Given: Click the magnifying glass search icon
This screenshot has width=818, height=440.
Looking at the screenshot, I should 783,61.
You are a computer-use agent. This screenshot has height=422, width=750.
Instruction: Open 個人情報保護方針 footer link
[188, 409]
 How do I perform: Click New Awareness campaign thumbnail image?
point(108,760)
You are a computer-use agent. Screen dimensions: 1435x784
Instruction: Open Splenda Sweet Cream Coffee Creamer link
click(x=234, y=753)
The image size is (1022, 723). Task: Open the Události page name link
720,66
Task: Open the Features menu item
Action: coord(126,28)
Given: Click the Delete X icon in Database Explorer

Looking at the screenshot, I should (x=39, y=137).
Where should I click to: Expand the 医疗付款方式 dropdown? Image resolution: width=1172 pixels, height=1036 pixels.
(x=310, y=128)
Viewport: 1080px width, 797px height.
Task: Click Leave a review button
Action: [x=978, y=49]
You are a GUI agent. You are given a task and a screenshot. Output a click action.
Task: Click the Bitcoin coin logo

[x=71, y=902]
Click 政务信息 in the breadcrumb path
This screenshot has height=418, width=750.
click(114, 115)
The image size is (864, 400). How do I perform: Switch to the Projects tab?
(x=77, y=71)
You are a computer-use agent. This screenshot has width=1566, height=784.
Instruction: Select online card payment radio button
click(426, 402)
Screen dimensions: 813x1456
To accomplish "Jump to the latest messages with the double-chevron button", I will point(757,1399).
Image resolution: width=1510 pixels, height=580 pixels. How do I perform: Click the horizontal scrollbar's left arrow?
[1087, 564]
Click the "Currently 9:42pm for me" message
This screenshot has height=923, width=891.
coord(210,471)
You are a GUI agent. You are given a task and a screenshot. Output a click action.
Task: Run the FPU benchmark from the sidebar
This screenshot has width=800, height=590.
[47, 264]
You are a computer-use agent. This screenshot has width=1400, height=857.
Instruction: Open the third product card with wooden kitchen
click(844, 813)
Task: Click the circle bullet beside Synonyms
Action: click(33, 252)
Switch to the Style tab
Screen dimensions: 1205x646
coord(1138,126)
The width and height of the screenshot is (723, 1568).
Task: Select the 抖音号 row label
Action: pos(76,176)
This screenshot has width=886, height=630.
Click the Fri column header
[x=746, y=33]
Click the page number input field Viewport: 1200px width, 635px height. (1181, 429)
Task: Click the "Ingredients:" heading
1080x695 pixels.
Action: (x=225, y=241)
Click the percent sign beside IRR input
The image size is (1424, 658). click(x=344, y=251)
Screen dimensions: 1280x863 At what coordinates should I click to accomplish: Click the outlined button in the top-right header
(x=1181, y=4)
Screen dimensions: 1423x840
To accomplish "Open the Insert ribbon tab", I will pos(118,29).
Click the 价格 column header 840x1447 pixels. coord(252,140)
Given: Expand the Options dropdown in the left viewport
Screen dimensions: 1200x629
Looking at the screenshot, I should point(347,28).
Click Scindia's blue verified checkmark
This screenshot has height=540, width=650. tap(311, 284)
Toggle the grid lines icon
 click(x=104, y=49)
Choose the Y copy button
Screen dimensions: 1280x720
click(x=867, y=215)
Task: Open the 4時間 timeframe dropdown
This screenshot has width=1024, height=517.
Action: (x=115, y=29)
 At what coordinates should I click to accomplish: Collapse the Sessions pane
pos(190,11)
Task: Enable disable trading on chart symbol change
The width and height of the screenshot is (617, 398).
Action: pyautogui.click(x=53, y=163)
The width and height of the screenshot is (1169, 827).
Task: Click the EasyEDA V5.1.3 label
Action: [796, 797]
________________________
Give back the entire listing exactly as it was written.

| RESULT BELOW |
Given: Click the magnifying glass search icon
This screenshot has width=818, height=440.
Looking at the screenshot, I should 783,61.
You are a computer-use agent. This screenshot has height=422, width=750.
Instruction: Open 個人情報保護方針 footer link
[188, 409]
 How do I perform: Click New Awareness campaign thumbnail image?
point(108,760)
You are a computer-use agent. Screen dimensions: 1435x784
Instruction: Open Splenda Sweet Cream Coffee Creamer link
click(x=234, y=753)
The image size is (1022, 723). Task: Open the Události page name link
720,66
Task: Open the Features menu item
Action: coord(126,28)
Given: Click the Delete X icon in Database Explorer

Looking at the screenshot, I should (x=39, y=137).
Where should I click to: Expand the 医疗付款方式 dropdown? Image resolution: width=1172 pixels, height=1036 pixels.
(x=310, y=128)
Viewport: 1080px width, 797px height.
Task: Click Leave a review button
Action: [x=978, y=49]
You are a GUI agent. You are given a task and a screenshot. Output a click action.
Task: Click the Bitcoin coin logo

[x=71, y=902]
Click 政务信息 in the breadcrumb path
This screenshot has height=418, width=750.
click(114, 115)
The image size is (864, 400). How do I perform: Switch to the Projects tab?
(x=77, y=71)
You are a computer-use agent. This screenshot has width=1566, height=784.
Instruction: Select online card payment radio button
click(426, 402)
Screen dimensions: 813x1456
To accomplish "Jump to the latest messages with the double-chevron button", I will point(757,1399).
Image resolution: width=1510 pixels, height=580 pixels. How do I perform: Click the horizontal scrollbar's left arrow?
[1087, 564]
Click the "Currently 9:42pm for me" message
This screenshot has height=923, width=891.
coord(210,471)
You are a GUI agent. You are given a task and a screenshot. Output a click action.
Task: Run the FPU benchmark from the sidebar
This screenshot has width=800, height=590.
[47, 264]
You are a computer-use agent. This screenshot has width=1400, height=857.
Instruction: Open the third product card with wooden kitchen
click(844, 813)
Task: Click the circle bullet beside Synonyms
Action: click(33, 252)
Switch to the Style tab
Screen dimensions: 1205x646
coord(1138,126)
The width and height of the screenshot is (723, 1568).
Task: Select the 抖音号 row label
Action: pos(76,176)
This screenshot has width=886, height=630.
Click the Fri column header
[x=746, y=33]
Click the page number input field Viewport: 1200px width, 635px height. (1181, 429)
Task: Click the "Ingredients:" heading
1080x695 pixels.
Action: (x=225, y=241)
Click the percent sign beside IRR input
The image size is (1424, 658). click(x=344, y=251)
Screen dimensions: 1280x863 At what coordinates should I click to accomplish: Click the outlined button in the top-right header
(x=1181, y=4)
Screen dimensions: 1423x840
To accomplish "Open the Insert ribbon tab", I will pos(118,29).
Click the 价格 column header 840x1447 pixels. coord(252,140)
Given: Expand the Options dropdown in the left viewport
Screen dimensions: 1200x629
Looking at the screenshot, I should point(347,28).
Click Scindia's blue verified checkmark
This screenshot has height=540, width=650. tap(311, 284)
Toggle the grid lines icon
 click(x=104, y=49)
Choose the Y copy button
Screen dimensions: 1280x720
click(x=867, y=215)
Task: Open the 4時間 timeframe dropdown
This screenshot has width=1024, height=517.
Action: (x=115, y=29)
 At what coordinates should I click to accomplish: Collapse the Sessions pane
pos(190,11)
Task: Enable disable trading on chart symbol change
The width and height of the screenshot is (617, 398).
Action: pyautogui.click(x=53, y=163)
The width and height of the screenshot is (1169, 827).
Task: Click the EasyEDA V5.1.3 label
Action: [796, 797]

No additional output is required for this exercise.